* _Exercise_
Begin at the top of the records and copy each line exactly. The line containing "Given: Open the three-dot file options menu" is the last one to include.

━━━ Working data

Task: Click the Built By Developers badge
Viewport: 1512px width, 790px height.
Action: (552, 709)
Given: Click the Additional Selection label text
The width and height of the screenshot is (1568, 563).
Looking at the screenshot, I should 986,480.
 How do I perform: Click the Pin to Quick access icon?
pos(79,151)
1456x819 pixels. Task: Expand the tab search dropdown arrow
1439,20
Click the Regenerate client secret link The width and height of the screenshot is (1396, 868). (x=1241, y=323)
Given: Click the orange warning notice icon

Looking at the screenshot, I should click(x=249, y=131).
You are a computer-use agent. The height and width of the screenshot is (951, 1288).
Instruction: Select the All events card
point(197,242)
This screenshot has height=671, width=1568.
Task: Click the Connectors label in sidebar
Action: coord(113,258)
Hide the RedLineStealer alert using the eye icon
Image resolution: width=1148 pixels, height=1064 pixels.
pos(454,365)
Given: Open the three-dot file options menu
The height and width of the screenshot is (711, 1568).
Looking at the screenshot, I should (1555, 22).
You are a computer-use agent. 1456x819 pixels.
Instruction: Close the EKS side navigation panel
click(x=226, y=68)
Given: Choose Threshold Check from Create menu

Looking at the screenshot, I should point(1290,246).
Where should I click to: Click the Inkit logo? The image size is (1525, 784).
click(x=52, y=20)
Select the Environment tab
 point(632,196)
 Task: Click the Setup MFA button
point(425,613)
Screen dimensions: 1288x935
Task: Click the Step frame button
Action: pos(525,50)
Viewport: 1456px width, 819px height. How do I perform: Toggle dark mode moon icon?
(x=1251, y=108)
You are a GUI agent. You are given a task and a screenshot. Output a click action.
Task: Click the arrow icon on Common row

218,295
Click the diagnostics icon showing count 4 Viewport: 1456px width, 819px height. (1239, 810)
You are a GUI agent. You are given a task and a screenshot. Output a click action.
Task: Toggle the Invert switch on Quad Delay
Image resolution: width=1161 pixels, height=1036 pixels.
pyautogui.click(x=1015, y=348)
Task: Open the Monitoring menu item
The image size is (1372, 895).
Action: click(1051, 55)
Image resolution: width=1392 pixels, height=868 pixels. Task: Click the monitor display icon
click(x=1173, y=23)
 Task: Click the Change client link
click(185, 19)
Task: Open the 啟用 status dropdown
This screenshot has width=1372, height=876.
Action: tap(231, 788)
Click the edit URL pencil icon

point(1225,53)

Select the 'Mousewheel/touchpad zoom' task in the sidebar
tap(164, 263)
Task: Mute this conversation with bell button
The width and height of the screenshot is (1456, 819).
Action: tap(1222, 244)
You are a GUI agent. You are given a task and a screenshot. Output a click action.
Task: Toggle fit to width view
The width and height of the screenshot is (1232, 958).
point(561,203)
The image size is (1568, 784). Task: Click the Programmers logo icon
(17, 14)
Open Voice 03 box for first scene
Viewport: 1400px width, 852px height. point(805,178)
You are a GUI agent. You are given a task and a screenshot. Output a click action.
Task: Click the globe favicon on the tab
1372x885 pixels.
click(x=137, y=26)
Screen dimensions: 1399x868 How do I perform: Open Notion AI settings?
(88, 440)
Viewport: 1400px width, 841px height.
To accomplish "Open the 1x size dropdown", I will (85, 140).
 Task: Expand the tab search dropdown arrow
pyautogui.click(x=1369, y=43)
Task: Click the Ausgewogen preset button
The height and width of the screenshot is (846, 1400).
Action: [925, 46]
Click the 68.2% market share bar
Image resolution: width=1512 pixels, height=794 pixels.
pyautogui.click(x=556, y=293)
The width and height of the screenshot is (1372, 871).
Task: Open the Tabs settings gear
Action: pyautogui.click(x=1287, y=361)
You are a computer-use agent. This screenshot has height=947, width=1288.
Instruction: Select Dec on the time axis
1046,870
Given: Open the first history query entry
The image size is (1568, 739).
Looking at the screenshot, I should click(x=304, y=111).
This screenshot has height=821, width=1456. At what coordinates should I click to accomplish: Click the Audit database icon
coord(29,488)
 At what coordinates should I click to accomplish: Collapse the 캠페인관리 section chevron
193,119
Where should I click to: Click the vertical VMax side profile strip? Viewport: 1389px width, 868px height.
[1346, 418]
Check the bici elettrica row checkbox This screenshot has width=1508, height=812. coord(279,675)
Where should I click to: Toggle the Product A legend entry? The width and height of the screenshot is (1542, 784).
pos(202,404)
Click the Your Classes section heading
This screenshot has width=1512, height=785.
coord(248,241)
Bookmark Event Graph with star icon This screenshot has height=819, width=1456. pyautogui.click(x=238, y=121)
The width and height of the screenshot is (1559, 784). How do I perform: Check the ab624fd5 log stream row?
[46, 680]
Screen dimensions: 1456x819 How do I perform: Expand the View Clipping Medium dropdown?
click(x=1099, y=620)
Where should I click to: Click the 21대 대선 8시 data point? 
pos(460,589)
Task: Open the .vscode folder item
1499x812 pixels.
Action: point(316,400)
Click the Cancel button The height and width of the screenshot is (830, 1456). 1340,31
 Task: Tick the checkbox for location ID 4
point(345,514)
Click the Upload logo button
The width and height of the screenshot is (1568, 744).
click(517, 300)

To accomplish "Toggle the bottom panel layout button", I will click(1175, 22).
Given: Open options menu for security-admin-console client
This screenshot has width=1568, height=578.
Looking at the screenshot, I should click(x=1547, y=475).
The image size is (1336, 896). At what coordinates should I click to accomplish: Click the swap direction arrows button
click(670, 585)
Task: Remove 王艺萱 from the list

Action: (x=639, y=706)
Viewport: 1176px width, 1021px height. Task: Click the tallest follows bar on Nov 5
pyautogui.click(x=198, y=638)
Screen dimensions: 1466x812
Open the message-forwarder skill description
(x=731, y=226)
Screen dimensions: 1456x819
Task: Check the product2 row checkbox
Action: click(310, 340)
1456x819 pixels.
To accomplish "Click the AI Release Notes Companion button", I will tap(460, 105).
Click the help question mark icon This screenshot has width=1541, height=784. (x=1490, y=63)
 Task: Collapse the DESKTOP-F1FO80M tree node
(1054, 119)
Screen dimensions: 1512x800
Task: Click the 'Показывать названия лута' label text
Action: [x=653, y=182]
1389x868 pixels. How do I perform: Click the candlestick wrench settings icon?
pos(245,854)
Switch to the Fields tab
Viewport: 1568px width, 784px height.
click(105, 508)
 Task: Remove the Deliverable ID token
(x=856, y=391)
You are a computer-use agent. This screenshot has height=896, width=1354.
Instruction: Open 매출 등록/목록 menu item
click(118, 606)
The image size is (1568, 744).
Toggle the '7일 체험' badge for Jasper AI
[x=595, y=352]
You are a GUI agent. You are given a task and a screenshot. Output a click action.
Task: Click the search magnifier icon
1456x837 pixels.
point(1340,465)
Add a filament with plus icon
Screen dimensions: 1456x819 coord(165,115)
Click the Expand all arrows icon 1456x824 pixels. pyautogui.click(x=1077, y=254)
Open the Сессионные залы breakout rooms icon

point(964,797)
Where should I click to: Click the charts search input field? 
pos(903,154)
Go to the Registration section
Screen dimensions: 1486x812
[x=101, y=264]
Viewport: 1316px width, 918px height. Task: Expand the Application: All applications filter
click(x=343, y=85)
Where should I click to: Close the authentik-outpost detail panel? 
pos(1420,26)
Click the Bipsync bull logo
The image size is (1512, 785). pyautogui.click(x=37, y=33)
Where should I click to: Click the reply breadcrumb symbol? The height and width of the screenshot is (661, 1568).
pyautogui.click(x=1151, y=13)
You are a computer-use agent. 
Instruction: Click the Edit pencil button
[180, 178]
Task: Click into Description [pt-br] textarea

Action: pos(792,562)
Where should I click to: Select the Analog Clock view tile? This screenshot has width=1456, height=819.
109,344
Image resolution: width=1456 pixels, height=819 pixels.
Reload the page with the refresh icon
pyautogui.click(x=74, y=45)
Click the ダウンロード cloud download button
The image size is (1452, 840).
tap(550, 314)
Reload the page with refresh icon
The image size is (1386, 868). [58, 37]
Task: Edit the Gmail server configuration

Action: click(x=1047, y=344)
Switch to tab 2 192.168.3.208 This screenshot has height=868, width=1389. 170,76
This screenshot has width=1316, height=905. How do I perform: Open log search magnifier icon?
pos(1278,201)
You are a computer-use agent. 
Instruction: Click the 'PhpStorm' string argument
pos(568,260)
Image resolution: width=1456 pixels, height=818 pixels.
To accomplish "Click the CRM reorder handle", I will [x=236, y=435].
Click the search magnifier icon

━━━━━━

* _The answer_
Task: Click the Built By Developers badge
Viewport: 1512px width, 790px height.
Action: (552, 709)
Given: Click the Additional Selection label text
The width and height of the screenshot is (1568, 563).
Looking at the screenshot, I should 986,480.
 How do I perform: Click the Pin to Quick access icon?
pos(79,151)
1456x819 pixels. Task: Expand the tab search dropdown arrow
1439,20
Click the Regenerate client secret link The width and height of the screenshot is (1396, 868). (x=1241, y=323)
Given: Click the orange warning notice icon

Looking at the screenshot, I should click(x=249, y=131).
You are a computer-use agent. The height and width of the screenshot is (951, 1288).
Instruction: Select the All events card
point(197,242)
This screenshot has height=671, width=1568.
Task: Click the Connectors label in sidebar
Action: coord(113,258)
Hide the RedLineStealer alert using the eye icon
Image resolution: width=1148 pixels, height=1064 pixels.
pos(454,365)
Given: Open the three-dot file options menu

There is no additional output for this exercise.